Qual a resposta de Aristóteles a Parménides e Heráclito?
Falámos dos dois tipos de mudança que nos levaram aos conceitos de substância e acidente, matéria e forma. Aristóteles rejeita Heráclito mostrando que em cada mudança há algo que fica: a substância na mudança acidental, e matéria-prima na mudança substancial. Para além disso, a nossa observação das mudanças também nos leva a mais dois conceitos que ajudaram Aristóteles a rejeitar a teoria de Parménides.
Tomemos a peça de mármore que o escultor se prepara para começar a trabalhar. No estado presente o mármore pode ser esculpido na forma de uma estátua de David. Aristóteles chama a este estado actual do mármore “dunamis” (a palavra inglesa “dynamic” = dinâmico deriva daí) ou potência. Diz-se que o mármore tem a potencia de ser transformado numa estátua. O potencial não é uma mera possibilidade, mas uma capacidade real. O mármore possui a capacidade real de ser transformado numa estátua (mas não tem a capacidade real – sem potencial – de ser tornar num filósofo). Este é o primeiro conceito: potência.
Vamos assumir que um escultor trabalhou a peça de mármore e transformou-a numa estátua (escultura). O potencial de se transformar numa estátua, actual ou real, tornou-se numa estátua de verdade. A estátua encontra-se agora no estado de “energia” ou “entelecheia”, isto é, num (estado de) acto com respeito ao bloco de mármore não trabalhado que teve o potencial: este é o segundo conceito: acto.
A mudança é a passagem da capacidade real de ser (algo) para realmente ser (algo) – é a passagem de um “ser” da potência para o acto.
Vejamos um segundo caso: o intelecto humano é a capacidade de compreensão. É uma capacidade real, uma potência. De cada vez que racionalizamos algo actualizamos esse potencial. A capacidade ou a potencia para pensar torna-se num acto de pensamento.
O primeiro caso (a estátua de mármore) é um exemplo de potência passiva, ao ser actualizado. O segundo caso (o intelecto humano) é um exemplo de potência activa, ao ser actualizado. Mas seja um caso de potência passiva ou activa necessitarão sempre de algo ou alguém para além do sujeito da mudança. E esse algo ou alguém tem ter (ou estar em) acto. No caso do conhecimento, por exemplo, o intelecto necessita da presença de algo que seja um objecto do seu conhecimento. O intelecto humano, per si, não cria conhecimento do nada.

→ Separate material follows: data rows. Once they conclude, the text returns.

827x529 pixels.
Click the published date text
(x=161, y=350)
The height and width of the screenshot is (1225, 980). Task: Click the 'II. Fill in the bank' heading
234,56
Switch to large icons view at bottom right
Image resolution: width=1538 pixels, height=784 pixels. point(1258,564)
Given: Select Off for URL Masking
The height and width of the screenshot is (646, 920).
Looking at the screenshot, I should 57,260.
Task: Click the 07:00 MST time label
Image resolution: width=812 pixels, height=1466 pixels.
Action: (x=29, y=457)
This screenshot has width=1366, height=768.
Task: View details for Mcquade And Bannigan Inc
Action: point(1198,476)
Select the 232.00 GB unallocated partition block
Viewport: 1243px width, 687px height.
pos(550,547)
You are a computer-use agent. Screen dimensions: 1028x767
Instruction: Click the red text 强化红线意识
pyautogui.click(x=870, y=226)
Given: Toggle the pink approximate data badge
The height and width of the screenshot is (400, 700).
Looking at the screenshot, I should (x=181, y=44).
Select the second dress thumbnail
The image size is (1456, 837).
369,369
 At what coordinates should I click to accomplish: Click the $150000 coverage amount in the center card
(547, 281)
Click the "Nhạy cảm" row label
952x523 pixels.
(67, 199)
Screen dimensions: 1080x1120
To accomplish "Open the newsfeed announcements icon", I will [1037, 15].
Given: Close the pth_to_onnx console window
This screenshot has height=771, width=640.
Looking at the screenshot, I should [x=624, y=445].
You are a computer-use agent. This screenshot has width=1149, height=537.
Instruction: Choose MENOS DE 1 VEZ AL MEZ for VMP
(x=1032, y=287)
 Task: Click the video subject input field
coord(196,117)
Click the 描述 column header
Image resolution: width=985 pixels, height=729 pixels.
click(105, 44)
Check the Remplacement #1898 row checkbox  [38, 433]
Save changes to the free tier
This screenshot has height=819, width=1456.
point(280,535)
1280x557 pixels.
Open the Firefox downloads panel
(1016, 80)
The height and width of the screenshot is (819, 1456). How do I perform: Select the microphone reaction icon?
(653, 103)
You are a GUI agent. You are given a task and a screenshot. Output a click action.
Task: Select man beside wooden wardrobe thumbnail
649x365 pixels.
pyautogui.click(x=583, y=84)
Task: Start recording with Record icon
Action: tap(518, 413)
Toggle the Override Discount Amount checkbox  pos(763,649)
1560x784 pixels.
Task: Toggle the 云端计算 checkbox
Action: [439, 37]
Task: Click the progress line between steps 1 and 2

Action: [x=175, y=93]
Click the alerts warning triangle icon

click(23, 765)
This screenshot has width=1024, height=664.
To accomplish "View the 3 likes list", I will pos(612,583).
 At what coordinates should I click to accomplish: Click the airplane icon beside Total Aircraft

Com esta explicação do acto e da potência Aristóteles rejeita (a teoria de) Parménides, ao demonstrar que a mudança é possível, porque não é a passagem de “não-ser” para “ser” (ou o contrário), mas antes da potência para o acto.
E agora um caso especial de mudança: a elevação do Homem ao nível sobrenatural. Nós acreditamos que o Baptismo torna-nos filhos de Deus: esse facto eleva-nos a um novo nível de Ser. Não existe mais nada no mundo que se compare a esta mudança. Mas imaginemos um cavalo a quem foram concedidos os poderes humanos da compreensão e da vontade. Tal significaria que o cavalo também poderia comunicar os seus pensamentos, que poderia adquirir direitos e obrigações próprios das do Homem (tais como candidatar-se a cargos oficiais ou no mínimo votar nas eleições). O cavalo seria elevado ao nível do ser humano. Coisa do outro mundo, não acham? Tornar-se Filho de Deus pelo Baptismo é muito mais do que isso.
Os teólogos explicam que o Homem não possui potência passiva ou uma capacidade real de atingir o nível sobrenatural, porque a vida sobrenatural – a vida com Deus e em Deus – ultrapassa as capacidades naturais do Homem. Assim sendo, eles chamam a esse facto potência obediencial.